Шон разрывался между недоверчивым восхищением и глубокой завистью к брату, а Майкл не скупился на похвалы. Когда наконец далеко за полночь Шаса приказал ложиться спать, Гарри отказался стирать с лица засохшую львиную кровь. За завтраком на его улыбающемся грязном лице все еще виднелись кровавые полосы, и Майкл вслух прочел героическую поэму, которую написал в честь брата. Она начиналась так:
Легкие его готовы ревом заполнить небо, Дыхание его горячо, как кузнечный горн, Глаза желты, как полная луна, И полны алчности к человеческой плоти…Шаса слушал, скрывая улыбку, и потом хлопал так же громко, как все остальные. После завтрака пошли смотреть, как в тени обрабатывают растянутую и закрепленную колышками львиную шкуру: соскребают желтый подкожный жир и натирают солью и квасцами.
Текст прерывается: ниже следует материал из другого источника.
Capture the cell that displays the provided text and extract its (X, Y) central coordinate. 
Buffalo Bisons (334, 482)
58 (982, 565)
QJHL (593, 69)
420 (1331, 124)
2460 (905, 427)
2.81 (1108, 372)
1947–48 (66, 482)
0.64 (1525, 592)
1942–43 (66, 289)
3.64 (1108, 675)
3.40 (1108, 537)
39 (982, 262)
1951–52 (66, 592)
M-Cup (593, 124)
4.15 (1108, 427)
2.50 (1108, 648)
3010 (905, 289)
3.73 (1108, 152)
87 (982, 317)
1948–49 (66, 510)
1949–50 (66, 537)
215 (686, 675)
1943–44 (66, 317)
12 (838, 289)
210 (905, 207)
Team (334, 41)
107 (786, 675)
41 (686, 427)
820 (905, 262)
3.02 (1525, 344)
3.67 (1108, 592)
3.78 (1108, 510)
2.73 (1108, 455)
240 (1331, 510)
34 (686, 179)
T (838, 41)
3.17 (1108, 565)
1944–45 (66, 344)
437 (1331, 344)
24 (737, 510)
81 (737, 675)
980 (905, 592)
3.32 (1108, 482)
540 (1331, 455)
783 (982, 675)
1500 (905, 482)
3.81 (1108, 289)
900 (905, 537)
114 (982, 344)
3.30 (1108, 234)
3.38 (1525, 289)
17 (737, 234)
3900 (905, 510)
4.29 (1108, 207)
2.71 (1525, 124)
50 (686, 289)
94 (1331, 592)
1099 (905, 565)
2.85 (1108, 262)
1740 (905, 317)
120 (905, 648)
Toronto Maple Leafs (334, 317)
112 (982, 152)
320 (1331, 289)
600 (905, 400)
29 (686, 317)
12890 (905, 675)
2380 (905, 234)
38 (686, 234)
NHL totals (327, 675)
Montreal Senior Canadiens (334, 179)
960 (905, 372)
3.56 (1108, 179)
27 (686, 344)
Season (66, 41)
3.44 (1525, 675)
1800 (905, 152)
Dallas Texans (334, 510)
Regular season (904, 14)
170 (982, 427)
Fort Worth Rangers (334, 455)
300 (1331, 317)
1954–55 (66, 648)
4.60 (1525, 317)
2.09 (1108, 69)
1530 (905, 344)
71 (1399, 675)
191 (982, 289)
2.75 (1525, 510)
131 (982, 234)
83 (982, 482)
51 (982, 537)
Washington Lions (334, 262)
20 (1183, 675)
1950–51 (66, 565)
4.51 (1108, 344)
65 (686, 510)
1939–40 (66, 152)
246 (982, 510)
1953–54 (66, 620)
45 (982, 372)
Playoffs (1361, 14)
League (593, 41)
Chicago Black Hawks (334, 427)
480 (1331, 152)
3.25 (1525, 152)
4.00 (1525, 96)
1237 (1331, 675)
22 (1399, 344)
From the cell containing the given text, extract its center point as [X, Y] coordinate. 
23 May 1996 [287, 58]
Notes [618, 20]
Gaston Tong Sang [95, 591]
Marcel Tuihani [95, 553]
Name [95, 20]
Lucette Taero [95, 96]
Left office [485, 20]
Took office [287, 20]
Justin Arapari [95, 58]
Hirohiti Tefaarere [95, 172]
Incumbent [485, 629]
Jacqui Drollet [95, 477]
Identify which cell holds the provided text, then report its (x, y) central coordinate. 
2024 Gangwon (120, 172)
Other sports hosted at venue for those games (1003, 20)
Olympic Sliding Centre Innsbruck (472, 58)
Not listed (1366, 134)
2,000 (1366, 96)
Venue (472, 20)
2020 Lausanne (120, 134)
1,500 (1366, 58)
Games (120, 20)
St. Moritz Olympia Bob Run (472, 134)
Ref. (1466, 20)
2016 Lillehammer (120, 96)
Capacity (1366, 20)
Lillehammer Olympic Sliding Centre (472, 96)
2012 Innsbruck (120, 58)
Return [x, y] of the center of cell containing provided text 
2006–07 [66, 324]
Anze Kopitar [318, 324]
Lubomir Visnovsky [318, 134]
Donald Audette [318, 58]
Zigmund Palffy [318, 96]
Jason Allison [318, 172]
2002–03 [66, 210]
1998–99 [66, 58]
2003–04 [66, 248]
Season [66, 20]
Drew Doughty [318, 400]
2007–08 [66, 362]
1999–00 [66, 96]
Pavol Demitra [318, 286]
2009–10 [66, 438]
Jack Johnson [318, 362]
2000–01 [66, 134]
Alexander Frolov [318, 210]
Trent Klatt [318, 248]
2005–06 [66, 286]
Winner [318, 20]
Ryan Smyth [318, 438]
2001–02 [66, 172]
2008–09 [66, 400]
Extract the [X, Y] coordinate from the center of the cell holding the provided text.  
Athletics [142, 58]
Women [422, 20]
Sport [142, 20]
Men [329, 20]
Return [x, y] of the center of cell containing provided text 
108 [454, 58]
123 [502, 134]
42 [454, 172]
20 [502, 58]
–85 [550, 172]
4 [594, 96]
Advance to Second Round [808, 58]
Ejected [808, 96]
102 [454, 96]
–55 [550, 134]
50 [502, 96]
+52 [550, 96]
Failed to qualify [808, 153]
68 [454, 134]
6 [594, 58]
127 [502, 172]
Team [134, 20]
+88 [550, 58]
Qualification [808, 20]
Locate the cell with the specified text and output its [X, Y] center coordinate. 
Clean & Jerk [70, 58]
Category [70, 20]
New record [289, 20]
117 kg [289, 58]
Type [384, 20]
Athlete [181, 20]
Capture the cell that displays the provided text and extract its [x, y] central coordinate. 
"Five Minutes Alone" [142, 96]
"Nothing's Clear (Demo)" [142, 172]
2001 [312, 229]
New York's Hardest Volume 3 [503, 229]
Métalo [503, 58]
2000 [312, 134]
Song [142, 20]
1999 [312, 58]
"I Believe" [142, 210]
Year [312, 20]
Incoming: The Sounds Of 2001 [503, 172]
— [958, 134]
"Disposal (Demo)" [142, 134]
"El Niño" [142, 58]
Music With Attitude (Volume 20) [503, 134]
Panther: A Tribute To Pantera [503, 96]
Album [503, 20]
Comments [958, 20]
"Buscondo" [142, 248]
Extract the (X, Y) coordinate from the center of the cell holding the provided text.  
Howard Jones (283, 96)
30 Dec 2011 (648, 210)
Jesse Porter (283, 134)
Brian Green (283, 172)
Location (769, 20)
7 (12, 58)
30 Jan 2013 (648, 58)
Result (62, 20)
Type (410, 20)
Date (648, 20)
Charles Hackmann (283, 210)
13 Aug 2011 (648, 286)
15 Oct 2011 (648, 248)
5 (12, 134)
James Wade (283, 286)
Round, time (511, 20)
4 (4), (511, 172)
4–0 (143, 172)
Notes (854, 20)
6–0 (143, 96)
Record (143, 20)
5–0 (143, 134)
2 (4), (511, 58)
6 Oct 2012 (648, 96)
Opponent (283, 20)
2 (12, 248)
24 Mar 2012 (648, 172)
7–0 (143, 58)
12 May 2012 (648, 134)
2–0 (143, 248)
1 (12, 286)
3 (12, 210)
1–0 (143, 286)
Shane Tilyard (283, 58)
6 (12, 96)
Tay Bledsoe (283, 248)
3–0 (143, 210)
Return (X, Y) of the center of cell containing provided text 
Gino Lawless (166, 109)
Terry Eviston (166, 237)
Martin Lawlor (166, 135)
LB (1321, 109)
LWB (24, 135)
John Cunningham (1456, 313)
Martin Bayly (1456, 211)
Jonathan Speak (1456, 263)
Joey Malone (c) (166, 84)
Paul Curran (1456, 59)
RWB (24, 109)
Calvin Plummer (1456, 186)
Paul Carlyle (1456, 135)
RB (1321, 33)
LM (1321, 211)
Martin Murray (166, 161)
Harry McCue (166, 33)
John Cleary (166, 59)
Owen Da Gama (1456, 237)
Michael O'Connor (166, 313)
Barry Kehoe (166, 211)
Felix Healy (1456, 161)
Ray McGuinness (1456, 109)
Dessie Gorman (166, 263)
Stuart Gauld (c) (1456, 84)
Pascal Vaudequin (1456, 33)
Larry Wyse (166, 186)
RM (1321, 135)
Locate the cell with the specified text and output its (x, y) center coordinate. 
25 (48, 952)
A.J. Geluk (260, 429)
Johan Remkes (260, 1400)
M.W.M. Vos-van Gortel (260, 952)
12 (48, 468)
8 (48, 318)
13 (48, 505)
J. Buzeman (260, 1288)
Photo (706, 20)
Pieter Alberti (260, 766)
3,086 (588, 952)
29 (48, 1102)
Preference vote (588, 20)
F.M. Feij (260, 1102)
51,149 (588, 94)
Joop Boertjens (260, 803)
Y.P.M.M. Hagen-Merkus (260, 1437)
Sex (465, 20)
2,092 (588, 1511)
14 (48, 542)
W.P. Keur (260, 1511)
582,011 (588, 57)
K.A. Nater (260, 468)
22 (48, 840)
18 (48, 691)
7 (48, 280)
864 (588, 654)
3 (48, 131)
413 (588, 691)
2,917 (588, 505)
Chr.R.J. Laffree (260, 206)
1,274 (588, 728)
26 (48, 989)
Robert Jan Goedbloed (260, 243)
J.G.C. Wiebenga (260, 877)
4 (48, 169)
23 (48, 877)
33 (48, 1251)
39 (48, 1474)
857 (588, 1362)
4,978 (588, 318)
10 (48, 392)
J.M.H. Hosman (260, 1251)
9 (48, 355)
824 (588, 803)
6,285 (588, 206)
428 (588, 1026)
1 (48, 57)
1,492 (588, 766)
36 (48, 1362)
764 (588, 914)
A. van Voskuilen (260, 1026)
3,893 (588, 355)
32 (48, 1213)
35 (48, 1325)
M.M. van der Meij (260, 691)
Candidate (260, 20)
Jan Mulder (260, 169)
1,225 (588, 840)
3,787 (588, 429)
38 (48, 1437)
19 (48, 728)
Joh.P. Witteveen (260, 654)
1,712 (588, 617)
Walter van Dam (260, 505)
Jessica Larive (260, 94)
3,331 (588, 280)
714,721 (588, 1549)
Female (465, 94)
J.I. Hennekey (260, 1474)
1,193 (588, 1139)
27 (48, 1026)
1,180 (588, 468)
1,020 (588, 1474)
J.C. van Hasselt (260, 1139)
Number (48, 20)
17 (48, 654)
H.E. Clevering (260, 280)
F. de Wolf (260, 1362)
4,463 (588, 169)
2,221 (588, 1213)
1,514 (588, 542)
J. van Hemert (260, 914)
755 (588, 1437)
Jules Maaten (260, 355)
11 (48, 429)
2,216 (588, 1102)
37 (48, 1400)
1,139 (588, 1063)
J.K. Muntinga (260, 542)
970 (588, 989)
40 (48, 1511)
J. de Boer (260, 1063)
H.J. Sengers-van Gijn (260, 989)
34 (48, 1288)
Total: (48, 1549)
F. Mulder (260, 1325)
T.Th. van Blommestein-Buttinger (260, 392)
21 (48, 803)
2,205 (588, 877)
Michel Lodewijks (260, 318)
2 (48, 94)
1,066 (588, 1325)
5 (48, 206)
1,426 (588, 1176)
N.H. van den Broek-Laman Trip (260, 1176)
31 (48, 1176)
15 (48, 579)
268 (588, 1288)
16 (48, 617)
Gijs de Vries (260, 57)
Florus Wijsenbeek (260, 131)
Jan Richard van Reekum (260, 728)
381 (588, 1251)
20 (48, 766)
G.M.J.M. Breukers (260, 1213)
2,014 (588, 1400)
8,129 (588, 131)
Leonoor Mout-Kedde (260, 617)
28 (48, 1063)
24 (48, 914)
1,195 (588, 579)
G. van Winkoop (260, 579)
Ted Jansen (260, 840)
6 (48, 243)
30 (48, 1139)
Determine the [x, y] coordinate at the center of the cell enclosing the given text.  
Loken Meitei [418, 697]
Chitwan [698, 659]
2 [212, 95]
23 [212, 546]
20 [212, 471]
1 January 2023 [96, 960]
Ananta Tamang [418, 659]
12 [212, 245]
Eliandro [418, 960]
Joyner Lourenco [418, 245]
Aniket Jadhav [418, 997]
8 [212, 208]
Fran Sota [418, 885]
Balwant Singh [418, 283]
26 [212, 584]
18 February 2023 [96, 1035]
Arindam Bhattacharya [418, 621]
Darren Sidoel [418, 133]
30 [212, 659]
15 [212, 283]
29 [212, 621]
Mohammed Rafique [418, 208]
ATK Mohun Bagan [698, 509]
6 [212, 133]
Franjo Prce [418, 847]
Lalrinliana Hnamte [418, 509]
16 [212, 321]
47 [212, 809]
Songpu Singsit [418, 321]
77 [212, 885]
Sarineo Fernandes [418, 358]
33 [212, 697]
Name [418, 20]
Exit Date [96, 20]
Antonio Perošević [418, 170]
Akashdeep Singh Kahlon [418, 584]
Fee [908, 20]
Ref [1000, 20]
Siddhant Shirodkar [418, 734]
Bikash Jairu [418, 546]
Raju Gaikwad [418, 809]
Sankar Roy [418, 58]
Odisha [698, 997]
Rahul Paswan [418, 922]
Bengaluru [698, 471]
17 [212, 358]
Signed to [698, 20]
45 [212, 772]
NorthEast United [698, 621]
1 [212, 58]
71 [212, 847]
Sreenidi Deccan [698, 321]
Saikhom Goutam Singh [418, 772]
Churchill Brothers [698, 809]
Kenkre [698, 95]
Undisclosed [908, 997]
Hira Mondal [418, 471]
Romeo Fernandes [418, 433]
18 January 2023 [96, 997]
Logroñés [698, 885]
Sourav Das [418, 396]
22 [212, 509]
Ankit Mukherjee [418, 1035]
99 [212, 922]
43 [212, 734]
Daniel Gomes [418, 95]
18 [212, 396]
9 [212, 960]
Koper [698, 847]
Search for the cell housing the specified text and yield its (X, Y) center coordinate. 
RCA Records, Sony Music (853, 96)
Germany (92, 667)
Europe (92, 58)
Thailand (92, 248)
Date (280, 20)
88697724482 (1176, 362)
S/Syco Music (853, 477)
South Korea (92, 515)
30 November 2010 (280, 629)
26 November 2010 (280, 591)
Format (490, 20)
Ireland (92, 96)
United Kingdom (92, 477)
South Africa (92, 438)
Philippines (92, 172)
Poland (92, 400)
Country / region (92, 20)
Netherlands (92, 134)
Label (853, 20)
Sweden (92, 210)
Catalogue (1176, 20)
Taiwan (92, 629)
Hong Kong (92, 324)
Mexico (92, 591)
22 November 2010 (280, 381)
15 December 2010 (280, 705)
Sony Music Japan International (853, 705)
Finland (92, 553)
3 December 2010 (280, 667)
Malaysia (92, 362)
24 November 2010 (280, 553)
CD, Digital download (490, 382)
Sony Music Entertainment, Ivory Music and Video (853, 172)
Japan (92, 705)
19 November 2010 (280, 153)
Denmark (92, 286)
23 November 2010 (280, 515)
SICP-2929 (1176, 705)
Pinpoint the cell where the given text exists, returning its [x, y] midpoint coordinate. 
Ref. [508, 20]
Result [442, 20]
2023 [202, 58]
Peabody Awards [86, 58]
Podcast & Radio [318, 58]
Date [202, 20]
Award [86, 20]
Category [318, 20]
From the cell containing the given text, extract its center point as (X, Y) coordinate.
– А я все равно считаю, что он умер от разрыва сердца.
Шон больше не мог сдерживать зависть, и Гарри яростно набросился на него:
– Все знают, какой ты умник! Когда подстрелишь своего первого льва, можешь прийти ко мне и поговорить, герой кверху дырой! Тебя хватает только на несколько дряхлых импал!
Во время этой длинной гневной речи Гарри ни разу не запнулся и не заикнулся. Шаса впервые видел, чтобы младший сын взбунтовался против привычных издевок Шона, и ждал, что Шон попытается вернуть себе власть. Несколько секунд царило равновесие. Шаса видел, что Шон прикидывает, дернуть ли Гарри за волосы или ткнуть локтем в ребра. Он видел также, что Гарри к этому готов: кулаки сжаты, губы вытянулись в бледную решительную линию. Неожиданно Шон пленительно улыбнулся.
– Я просто шучу, – небрежно сказал он и повернулся, разглядывая крошечное пулевое отверстие в черепе. – Ух ты! Прямо между глаз!
Это было предложение мира.
Гарри глядел удивленно и неуверенно. Впервые он заставил Шона отступить и еще не был готов оценить свое достижение.
Шаса подошел и положил руку ему на плечи.
– Знаешь, что я сделаю, герой? Я укреплю эту голову, с глазами и всем остальным, на стене твоей комнаты, – сказал он.
Впервые Шаса заметил на плечах и предплечье Гарри упругие мышцы. Он всегда считал его хлюпиком. Похоже, он никогда раньше по-настоящему не видел своего ребенка.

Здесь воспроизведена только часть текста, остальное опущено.